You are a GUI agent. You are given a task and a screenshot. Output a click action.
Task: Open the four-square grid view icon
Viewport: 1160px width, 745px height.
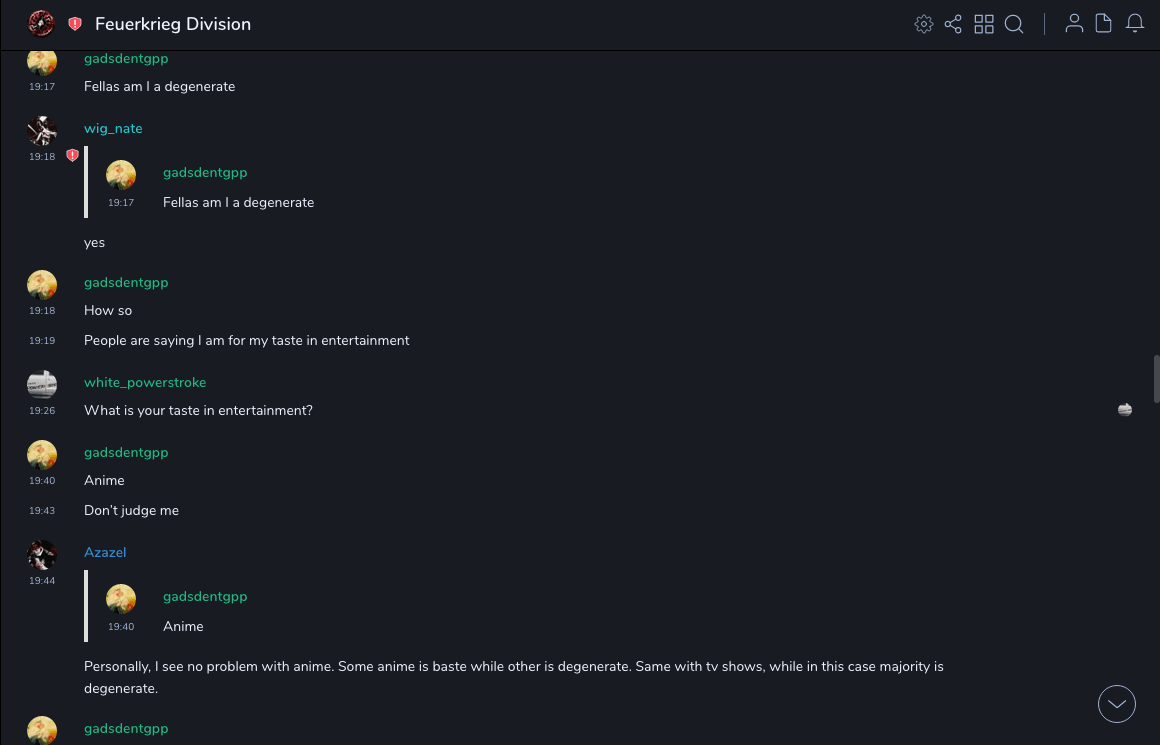click(x=984, y=24)
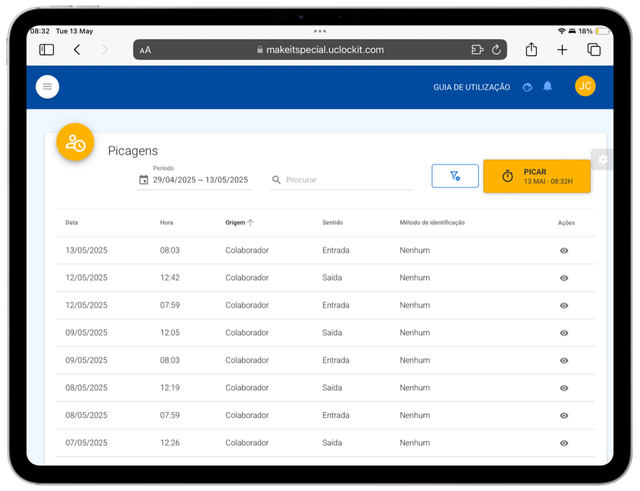Click the PICAR clock-in button
The height and width of the screenshot is (491, 640).
coord(536,176)
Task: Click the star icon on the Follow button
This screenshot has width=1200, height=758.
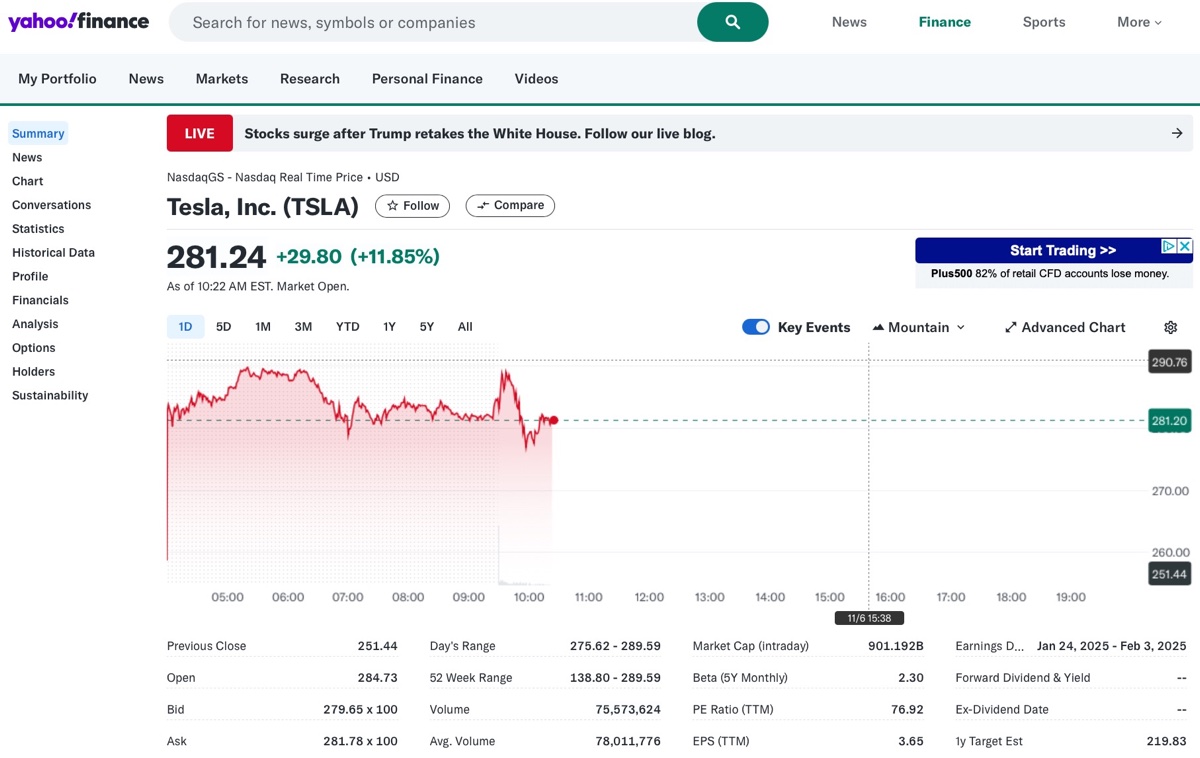Action: click(391, 206)
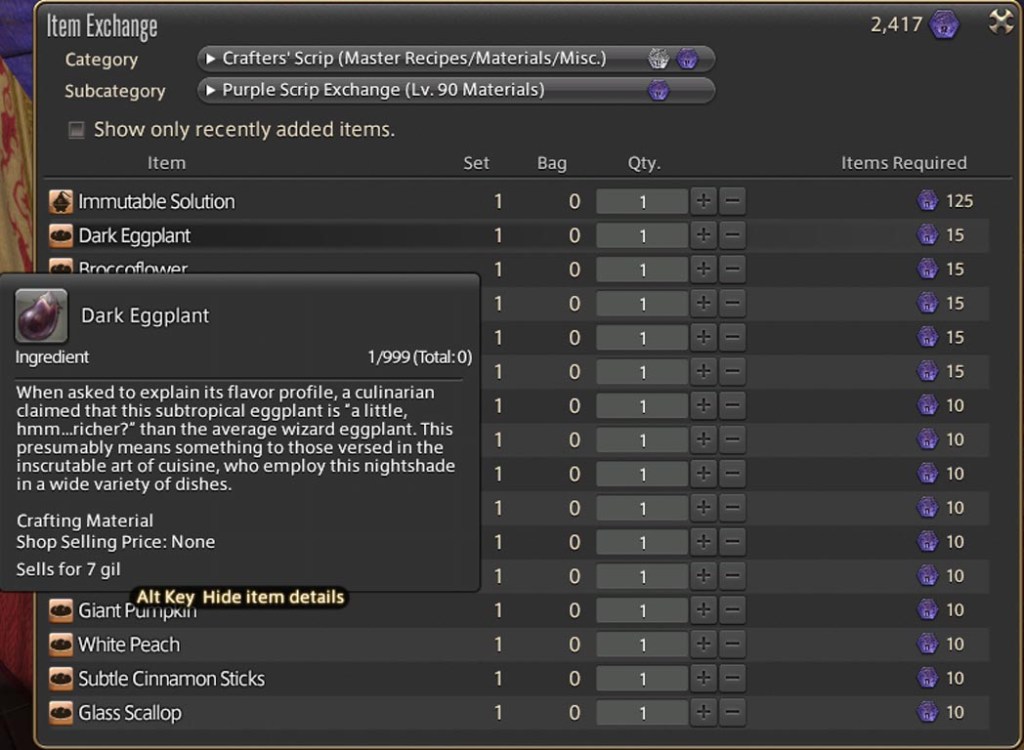Open the Subcategory Purple Scrip Exchange dropdown
Screen dimensions: 1024x750
456,91
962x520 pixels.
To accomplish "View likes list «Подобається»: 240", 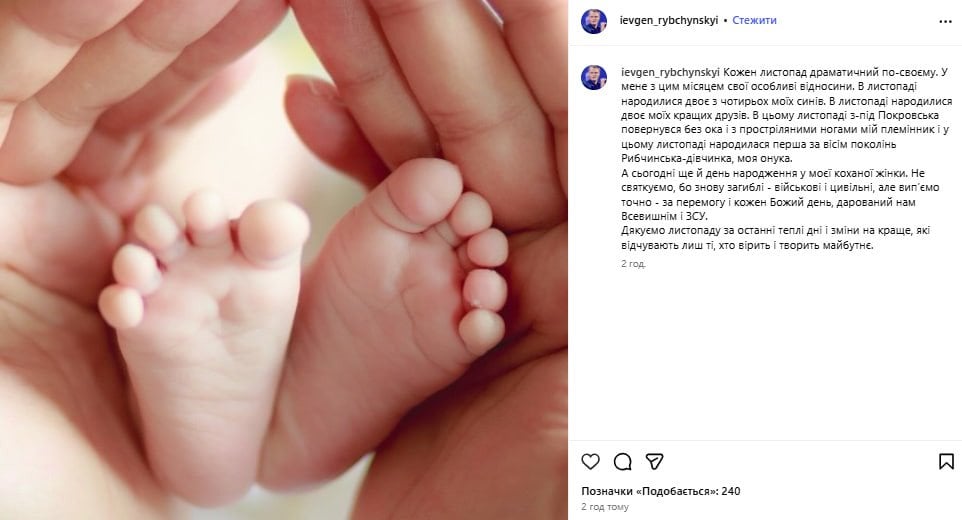I will coord(661,491).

PROBLEM STATEMENT: List every line of the entries above that contains the string "height", matching case exactly.

OUTPUT FOR THIS TASK:
Viewport: 1160px width, 745px height.
The height and width of the screenshot is (491, 640).
This screenshot has width=1200, height=758.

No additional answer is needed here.